## TASK TO COMPLETE
Your output should be the lines from the one containing "At what coordinates" through the end of the listing, exact and inclusive, with no pictures.

## STORED DATA
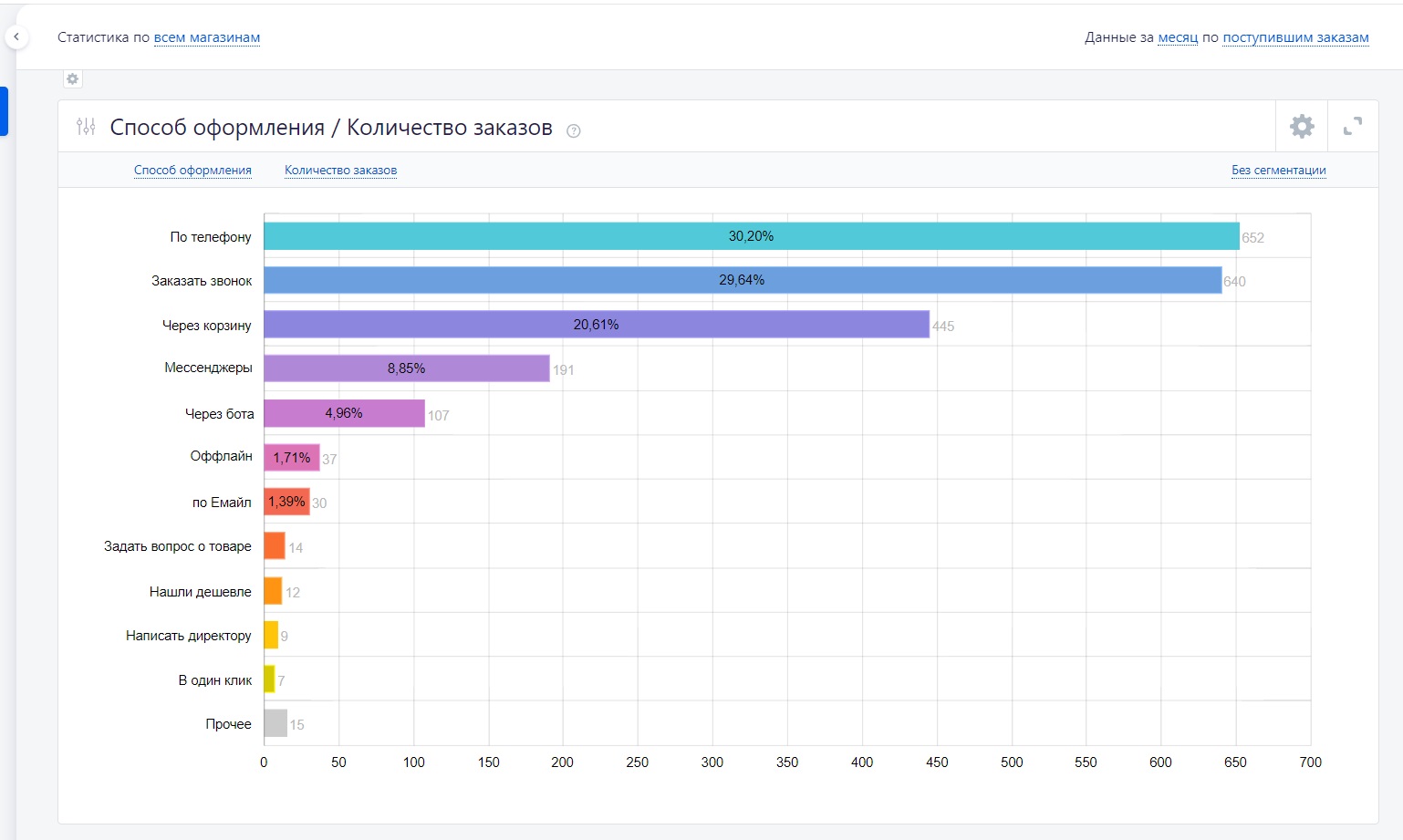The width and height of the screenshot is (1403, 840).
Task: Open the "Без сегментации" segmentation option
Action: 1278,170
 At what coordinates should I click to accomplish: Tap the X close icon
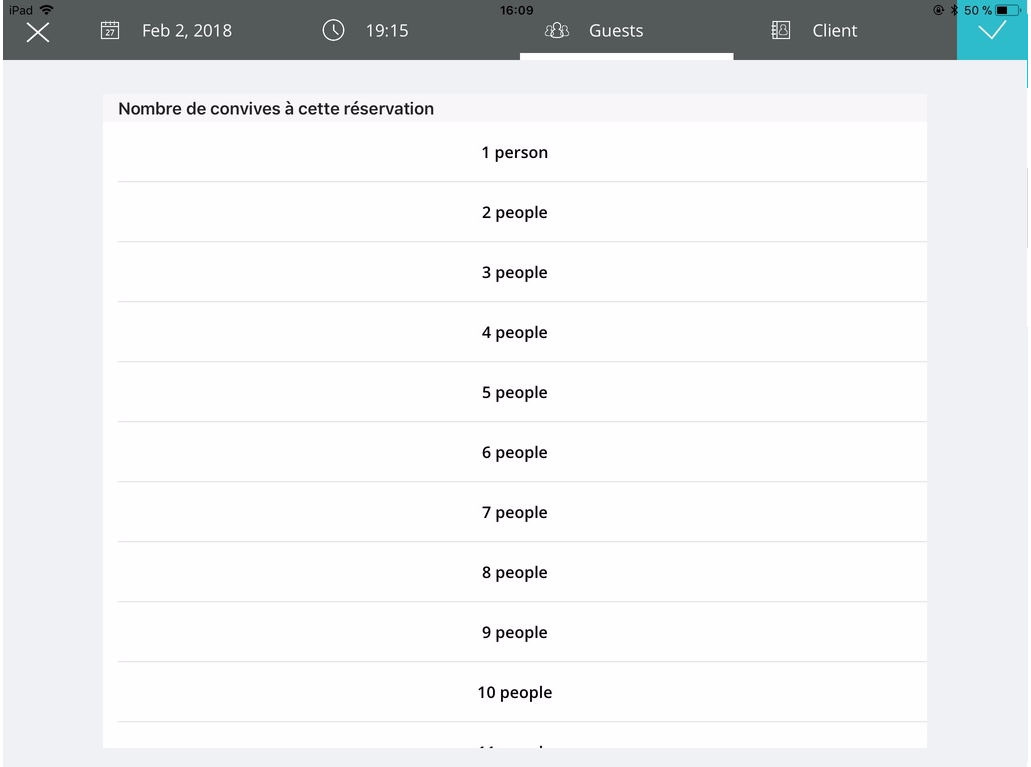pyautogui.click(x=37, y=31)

## RESULT OF THE TASK
 At what coordinates should I click to accomplish: Tap the X close icon
pyautogui.click(x=37, y=31)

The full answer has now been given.